"Yes, but perhaps to some it is convenient to have three or four a year; and when I was sitting out last evening, I declare I felt quite de trop—I expected every minute to see Geoffrey flop down on his knees, on the cold marble flags."
"Nonsense! How you talk, Nan!"
"Oh, yes, I can both talk and see. Tell me, dear, do you intend this case to develop? to go on to the end—I won't say bitter end—and marry Geoffrey to your old friend?"
"Of course I don't, you tiresome girl, and Lena would not think of him."
"You mean that she has other fish to fry—a big fish too! Well, I wish them both joy when he is landed in the frying-pan."
The easy manner in which his cousin's great establishment was maintained was marvellous to Mallender. Three or four, or half a dozen extra guests appeared to make no difference in the perfect domestic arrangements; everything went on wheels, everyone was looked after, everyone was free to do precisely what they pleased. Undoubtedly the head of the household was a born organiser and manager; a woman of amazing tact, kindness, and self-control.
Geoffrey was still "an outsider" under canvas, and much preferred his tent to a bedroom indoors. He enjoyed the complete novelty, the fresh feel of the morning air as it crept into the tent; he liked as he lay on his camp cot to watch the dull yellowed grass, tinted pink by the rising sun, and to hear the birds beginning to stir in the bushes. Other guests had departed and arrived, and these latter included a civilian and his sister from Mysore, a cultured American traveller, and a sprightly married couple, Captain and Mrs. Harcourt Wylie, acquaintances of Sir William, who knew them at home, and having casually encountered them on an Indian platform, offered them a warm invitation to Hooper's Gardens.
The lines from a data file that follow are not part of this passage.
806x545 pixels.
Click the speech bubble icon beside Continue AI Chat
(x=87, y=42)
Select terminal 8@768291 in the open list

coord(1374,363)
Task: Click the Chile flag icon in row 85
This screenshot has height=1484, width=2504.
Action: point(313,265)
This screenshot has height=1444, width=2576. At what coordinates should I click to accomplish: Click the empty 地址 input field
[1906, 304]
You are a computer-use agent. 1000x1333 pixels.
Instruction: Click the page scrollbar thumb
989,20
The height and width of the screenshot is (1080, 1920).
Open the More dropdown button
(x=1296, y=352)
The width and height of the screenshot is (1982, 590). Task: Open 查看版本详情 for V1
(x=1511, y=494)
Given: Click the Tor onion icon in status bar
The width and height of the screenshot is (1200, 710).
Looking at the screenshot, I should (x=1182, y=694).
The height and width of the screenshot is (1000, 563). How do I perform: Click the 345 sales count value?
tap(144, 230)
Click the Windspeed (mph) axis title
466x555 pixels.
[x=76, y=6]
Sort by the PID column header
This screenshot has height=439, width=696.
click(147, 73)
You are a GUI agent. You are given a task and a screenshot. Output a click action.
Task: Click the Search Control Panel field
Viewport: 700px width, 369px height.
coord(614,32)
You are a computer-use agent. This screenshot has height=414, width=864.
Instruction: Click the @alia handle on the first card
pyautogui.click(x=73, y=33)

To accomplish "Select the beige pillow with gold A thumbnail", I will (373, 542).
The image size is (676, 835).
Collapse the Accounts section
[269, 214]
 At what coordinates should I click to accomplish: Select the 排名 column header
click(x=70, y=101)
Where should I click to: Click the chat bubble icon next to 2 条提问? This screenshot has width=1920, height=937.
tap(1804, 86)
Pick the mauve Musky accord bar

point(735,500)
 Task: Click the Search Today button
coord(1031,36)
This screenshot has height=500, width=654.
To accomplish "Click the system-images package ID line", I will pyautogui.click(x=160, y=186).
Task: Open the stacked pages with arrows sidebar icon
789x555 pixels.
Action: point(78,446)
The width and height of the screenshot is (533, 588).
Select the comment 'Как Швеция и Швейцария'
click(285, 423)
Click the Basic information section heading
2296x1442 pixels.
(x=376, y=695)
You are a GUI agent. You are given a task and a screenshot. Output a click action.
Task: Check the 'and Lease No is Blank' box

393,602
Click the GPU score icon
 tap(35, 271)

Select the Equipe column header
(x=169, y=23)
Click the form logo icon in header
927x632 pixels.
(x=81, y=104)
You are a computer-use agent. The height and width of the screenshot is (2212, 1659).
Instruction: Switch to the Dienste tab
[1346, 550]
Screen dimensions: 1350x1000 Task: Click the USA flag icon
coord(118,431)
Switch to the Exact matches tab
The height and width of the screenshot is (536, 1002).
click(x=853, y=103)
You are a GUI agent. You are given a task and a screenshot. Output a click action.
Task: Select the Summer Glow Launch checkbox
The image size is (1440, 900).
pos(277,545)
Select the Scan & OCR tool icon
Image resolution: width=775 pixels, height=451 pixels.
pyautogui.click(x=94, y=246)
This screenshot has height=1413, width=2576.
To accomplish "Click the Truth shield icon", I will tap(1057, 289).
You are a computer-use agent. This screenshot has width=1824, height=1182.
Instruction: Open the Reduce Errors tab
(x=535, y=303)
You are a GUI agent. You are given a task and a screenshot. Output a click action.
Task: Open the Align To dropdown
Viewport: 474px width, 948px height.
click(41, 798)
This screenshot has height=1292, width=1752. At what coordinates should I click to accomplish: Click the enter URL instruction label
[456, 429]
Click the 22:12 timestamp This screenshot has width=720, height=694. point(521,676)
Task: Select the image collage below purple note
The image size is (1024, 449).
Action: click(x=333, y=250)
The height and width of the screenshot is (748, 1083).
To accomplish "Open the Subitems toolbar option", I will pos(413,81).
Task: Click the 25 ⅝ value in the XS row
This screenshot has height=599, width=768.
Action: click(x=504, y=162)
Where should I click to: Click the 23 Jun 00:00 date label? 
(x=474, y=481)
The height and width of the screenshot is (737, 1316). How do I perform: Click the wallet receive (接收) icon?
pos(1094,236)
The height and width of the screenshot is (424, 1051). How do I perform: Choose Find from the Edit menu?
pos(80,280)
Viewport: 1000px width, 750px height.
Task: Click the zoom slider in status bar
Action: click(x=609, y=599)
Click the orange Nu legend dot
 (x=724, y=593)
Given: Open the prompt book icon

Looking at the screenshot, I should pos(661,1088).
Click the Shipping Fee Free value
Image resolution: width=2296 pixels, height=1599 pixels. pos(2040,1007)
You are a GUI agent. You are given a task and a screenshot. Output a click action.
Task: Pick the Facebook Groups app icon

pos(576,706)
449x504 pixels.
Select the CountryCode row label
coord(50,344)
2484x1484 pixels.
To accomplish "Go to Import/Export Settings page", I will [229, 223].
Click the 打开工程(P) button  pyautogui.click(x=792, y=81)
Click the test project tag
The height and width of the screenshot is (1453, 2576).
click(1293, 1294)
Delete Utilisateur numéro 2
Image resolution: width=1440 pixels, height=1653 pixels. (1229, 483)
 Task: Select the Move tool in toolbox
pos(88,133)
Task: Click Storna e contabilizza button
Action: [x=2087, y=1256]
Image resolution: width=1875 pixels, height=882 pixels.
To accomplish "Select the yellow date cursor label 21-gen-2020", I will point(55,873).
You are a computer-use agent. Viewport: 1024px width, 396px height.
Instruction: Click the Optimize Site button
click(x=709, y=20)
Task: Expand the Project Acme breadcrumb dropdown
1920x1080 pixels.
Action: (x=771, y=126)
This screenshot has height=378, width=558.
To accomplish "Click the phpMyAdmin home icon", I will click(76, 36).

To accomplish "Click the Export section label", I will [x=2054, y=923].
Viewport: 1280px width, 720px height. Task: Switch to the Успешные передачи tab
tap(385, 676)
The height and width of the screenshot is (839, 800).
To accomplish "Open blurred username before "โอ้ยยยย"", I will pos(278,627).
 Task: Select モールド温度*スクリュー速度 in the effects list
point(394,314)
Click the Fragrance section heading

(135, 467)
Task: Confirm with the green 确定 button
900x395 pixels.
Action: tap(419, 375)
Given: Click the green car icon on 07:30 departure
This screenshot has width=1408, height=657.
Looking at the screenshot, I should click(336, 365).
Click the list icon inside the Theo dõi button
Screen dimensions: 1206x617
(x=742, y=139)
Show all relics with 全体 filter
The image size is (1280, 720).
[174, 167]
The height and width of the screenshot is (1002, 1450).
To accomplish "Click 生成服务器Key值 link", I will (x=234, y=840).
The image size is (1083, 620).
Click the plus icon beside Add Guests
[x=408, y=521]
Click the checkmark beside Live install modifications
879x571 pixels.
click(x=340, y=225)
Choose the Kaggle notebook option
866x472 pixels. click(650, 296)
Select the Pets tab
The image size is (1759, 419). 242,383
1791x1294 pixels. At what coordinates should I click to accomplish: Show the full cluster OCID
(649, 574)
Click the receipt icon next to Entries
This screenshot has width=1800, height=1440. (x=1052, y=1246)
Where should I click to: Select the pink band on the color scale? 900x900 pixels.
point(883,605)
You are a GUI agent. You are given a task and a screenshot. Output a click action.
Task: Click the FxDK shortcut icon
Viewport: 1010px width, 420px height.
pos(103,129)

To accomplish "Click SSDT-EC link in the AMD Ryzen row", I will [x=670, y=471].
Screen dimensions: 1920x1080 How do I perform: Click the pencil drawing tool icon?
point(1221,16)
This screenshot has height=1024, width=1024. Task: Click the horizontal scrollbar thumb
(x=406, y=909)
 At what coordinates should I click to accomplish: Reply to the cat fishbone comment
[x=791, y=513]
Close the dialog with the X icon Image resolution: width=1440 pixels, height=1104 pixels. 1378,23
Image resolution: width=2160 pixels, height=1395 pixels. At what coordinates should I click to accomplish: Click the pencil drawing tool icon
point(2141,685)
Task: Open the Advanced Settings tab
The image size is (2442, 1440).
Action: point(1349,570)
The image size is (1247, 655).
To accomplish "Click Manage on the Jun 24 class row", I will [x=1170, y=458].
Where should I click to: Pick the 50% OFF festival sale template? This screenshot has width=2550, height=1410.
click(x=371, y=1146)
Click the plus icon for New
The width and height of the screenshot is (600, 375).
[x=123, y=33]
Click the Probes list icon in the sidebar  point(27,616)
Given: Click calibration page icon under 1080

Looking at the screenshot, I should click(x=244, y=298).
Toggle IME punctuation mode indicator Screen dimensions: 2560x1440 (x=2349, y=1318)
This they accepted with effusive thanks—their plans being at the time a little vague and undecided.
"My cousins," announced Sir William, in his broad-chested pompous style, "are the most hospitable people in a hospitable country; they keep open house, have a first-class cook, entertain enormously, and do you royally!"
The Wylies, clever, business-like partners, still in the early thirties, were capable of making themselves welcome and at home in most places; they danced admirably, and indefatigably, played bridge extraordinarily well, and talked and dressed in the latest fashion.
Captain Wylie—who never alluded to his regiment—was a tall thin man, with a hearty manner, and a cordial voice,—always admirably groomed, and enviably self-possessed.